Invalid assumptions are the soft underbelly of achieving strategic goals. When bad things happen to good strategies, erroneous assumptions are often to blame.

Every strategy and project plan rests on assumptions—whether or not they are acknowledged or verified.

The best strategic thinkers, planners, and change agents take the time to identify, examine, and validate their underlying assumptions. Faulty assumptions act as invisible beds of quicksand, eager to suck good intentions under. How do you surface the most relevant ones?

There are two levels at which assumptions analysis can help planners to reality-base their work. One level concerns assumptions made about the implications of trends and factors that show up during an environmental scan.

There’s an old story about two European shoe salesmen sent to adjacent regions of Africa to study sales potential. The first reported back that since no one wore shoes, there was zero sales potential. The second reported that since no one wore shoes, the potential was infinite. Both salesmen noted the same underlying facts, but reached diametrically opposed conclusions. These contrasting conclusions reveal very different mental models and assumption at play. This phenomenon can also occur during strategic planning and among strategic planner as well, because we seldom bother to make explicit our implicit assumptions.

Ask yourself, “What should we assume?” or “What are we assuming?” in such categories as:

  • Planning Team Members
  • Related Projects
  • Stakeholders Interests
  • Willingness to Change
  • Management Support
  • Customer Expectations
  • Technical Issues
  • Political Climate
  • Resource Availability
  • Competing Concerns

Three Steps for Managing Assumptions

Your own experience may confirm just how many strategic initiatives fall flat due to faulty, ill-formed, undefined or unexamined assumptions.

Assumptions always exist, whether or not we acknowledge or verify them. You need to get them out of your head and onto paper.

Try this simple three-step process to surface easily-overlooked potential deal beakers which deserve your attention.
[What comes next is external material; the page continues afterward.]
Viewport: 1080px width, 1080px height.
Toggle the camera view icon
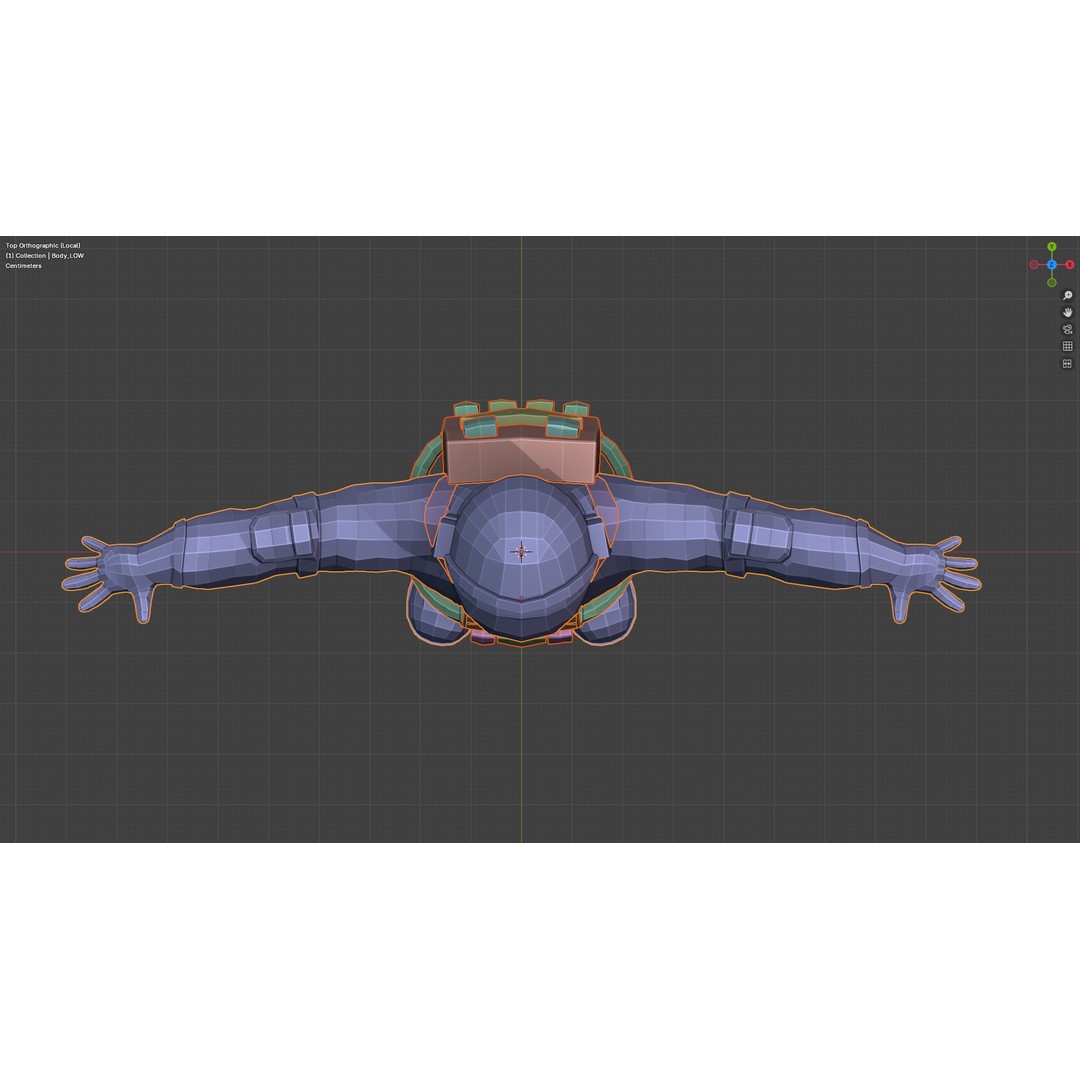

Step 1. Identify Key Assumptions.

Get your core team together, or fly solo, and use these kick-off questions to surface underlying Assumptions:

  • What conditions must exist, and what factors must be true, for this effort to work?
  • How must the world cooperate with us?
  • What else must happen for this to succeed?
  • What else should we assume?

Step 2. Analyze and Test Them

Now you can analyze and test each with questions like these:

  • How important is this Assumption to strategy success or failure?
  • How valid or probable is this Assumption? What are the odds? How do we know?
  • If the Assumptions fails, what is the impact? Does it diminish level of accomplishment? Delay it? Destroy it?
  • What could cause this Assumption to not be valid?” (Note: This one triggers specific risk factors).

Use this first-cut analysis as a jumping-off point for more rigorous risk assessments using conventional risk management techniques.

Step 3. Act On Them

Now subject each assumptions to the following:

  • Is this a reasonable risk to take?
  • To what extent is it amenable to control? Can we manage it? Influence and nudge it? Or only monitor it?
  • How can we design our initiatives to minimize the impact of, or work around, risky Assumptions?
  • What contingency plans might have handy just in case?
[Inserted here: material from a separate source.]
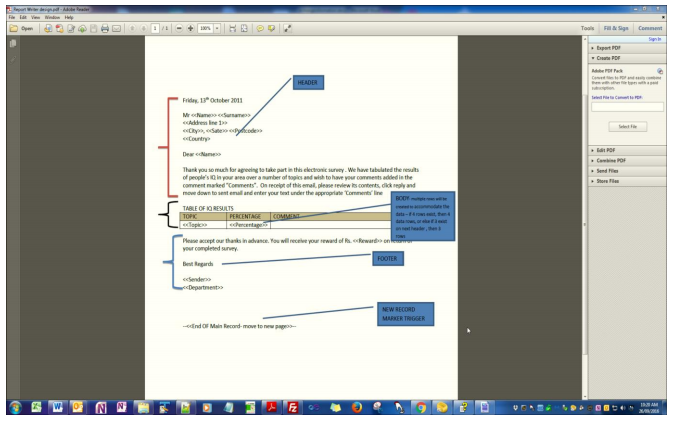Open the Windows Start menu
676x421 pixels.
pyautogui.click(x=14, y=408)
Managing Assumptions requires making contingency plans and putting preventive solutions in place. For example, if it absolutely, positively must get there overnight, send identical packages by DHL, UPS and FedEx. If dark storms are brewing, do the organizational equivalent of nailing on plywood and getting a gasoline-powered pump before the hurricane hits! You get the idea.

Steering Assumptions In Your Direction

Question #3 of the 4 Cornerstone Questions helps surface and test your assumptions, so you can either deal with them before they crush your strategy, or monitor them and have a “Plan B” waiting in the wings

When you and your team become adept at managing assumptions, you’ll be better prepared to sail skillfully and courageously across the sea of change washing over us, rather than getting drowned by a strategic tsunami you didn’t see rolling in on the horizon.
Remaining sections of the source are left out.